Virtue Visionary Case Study #1

Youth-Led Systems Change Model in Hamilton County

Expanding Access to FYI Housing Vouchers for Foster Youth

Problem

In 2024, leaders of a county youth advisory board discovered that Foster Youth to Independence (FYI) housing vouchers were largely inaccessible to eligible youth, despite the program existing specifically to prevent homelessness among young people aging out of foster care.

The issue surfaced when Youth Advisory Board coordinators attempted to help youth obtain vouchers and found that no clear process existed for accessing them locally. Information about the program was fragmented across agencies, and even professionals within the system were unsure how young people could formally obtain the resource.

Further investigation revealed that although Hamilton County were eligible for up to 50 FYI vouchers, only three were being utilized.

This gap represented a critical missed opportunity, particularly given that 40–50% of youth aging out of foster care experience homelessness within 18 months of leaving care.

Youth Investigation and Systems Mapping

Beginning in June 2024, youth leaders began investigating the issue to understand why the vouchers were not being used.

Youth leaders:

•        Researched federal guidance from HUD

•        Reviewed best practices from the National Alliance to End Homelessness

•        Collected informal data from Cincinnati Metropolitan Housing Authority (CMHA) and Hamilton County Job & Family Services (JFS)

•        Identified confusion around eligibility, referrals, and agency coordination

Through this work, youth leaders discovered that no formal referral structure existed between the child welfare system and the public housing authority, creating a bottleneck that prevented eligible youth from accessing the program.

Two youth leaders worked alongside Jay Brown and partners within the Ohio Youth Advisory Board to advance the issue.

Cross-System Collaboration

Over the course of nearly a year, youth leaders coordinated more than ten cross-agency conversations to address the gap.

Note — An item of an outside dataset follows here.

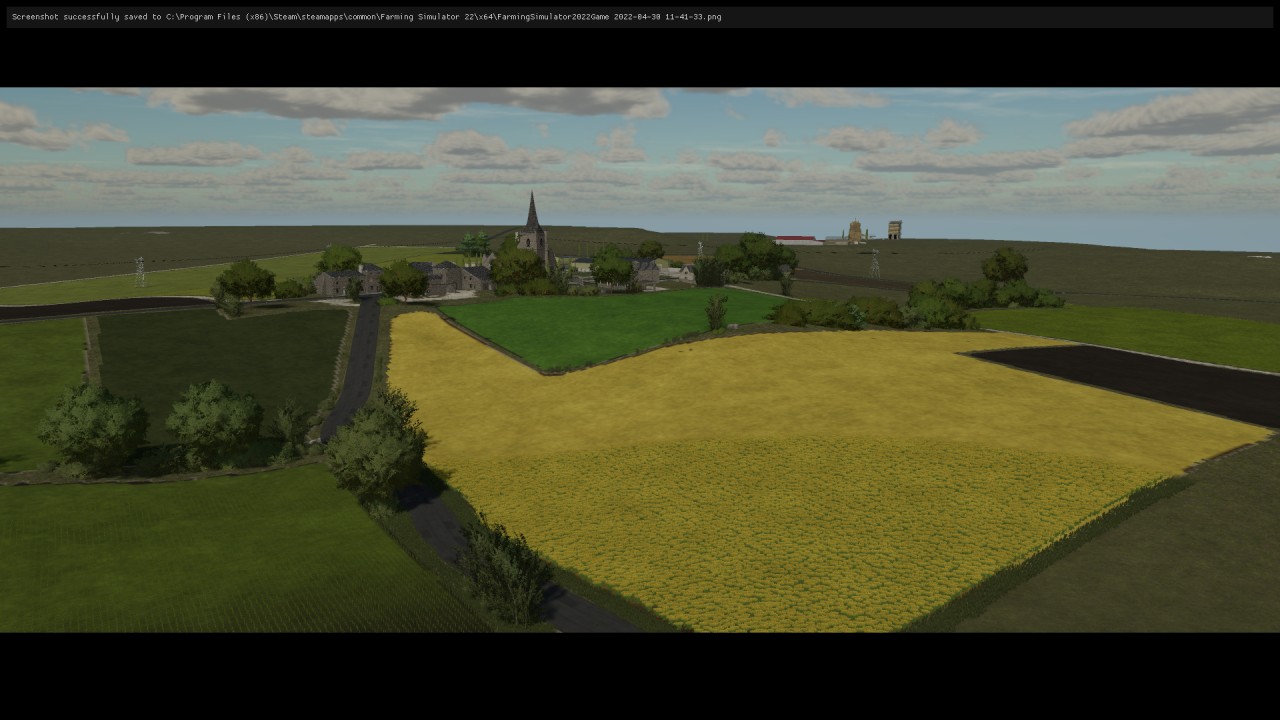Select the tree at canola field's left corner
The height and width of the screenshot is (720, 1280).
coord(377,448)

These conversations included engagement with partners at the:

•        Hamilton County Job & Family Services

•        Cincinnati Metropolitan Housing Authority

•        Ohio Department of Children and Youth

•        COHHIO (Coalition on Homelessness and Housing in Ohio)

•        National Center for Housing and Child Welfare

•        Congressional offices

Youth leaders helped bring stakeholders together, share research findings, and continue advancing the issue until a structural solution emerged.

System Change

In March 2025, Hamilton County Job & Family Services and the Cincinnati Metropolitan Housing Authority signed a Memorandum of Understanding (MOU) to improve coordination around FYI vouchers.

However, the agreement alone did not immediately create access for youth.

Youth leaders continued working with agencies to clarify roles, identify referral pathways, and ensure the agreement translated into a functional process for identifying and referring eligible youth.

By June 2025, a clear operational referral pathway was established between the child welfare system and the housing authority.

Outcome

Once the referral structure was operational:

•        FYI voucher utilization increased from 3 placements to 25 youth housed

•        Hamilton County reached its maximum allocation of available vouchers for the fiscal year.

Under federal program rules, counties may qualify for up to 50 vouchers after achieving 90% utilization of their current allocation, positioning Hamilton County to expand access further in the future.

Why This Matters

This initiative demonstrates how youth-led governance can identify hidden system barriers and translate lived experience into operational change.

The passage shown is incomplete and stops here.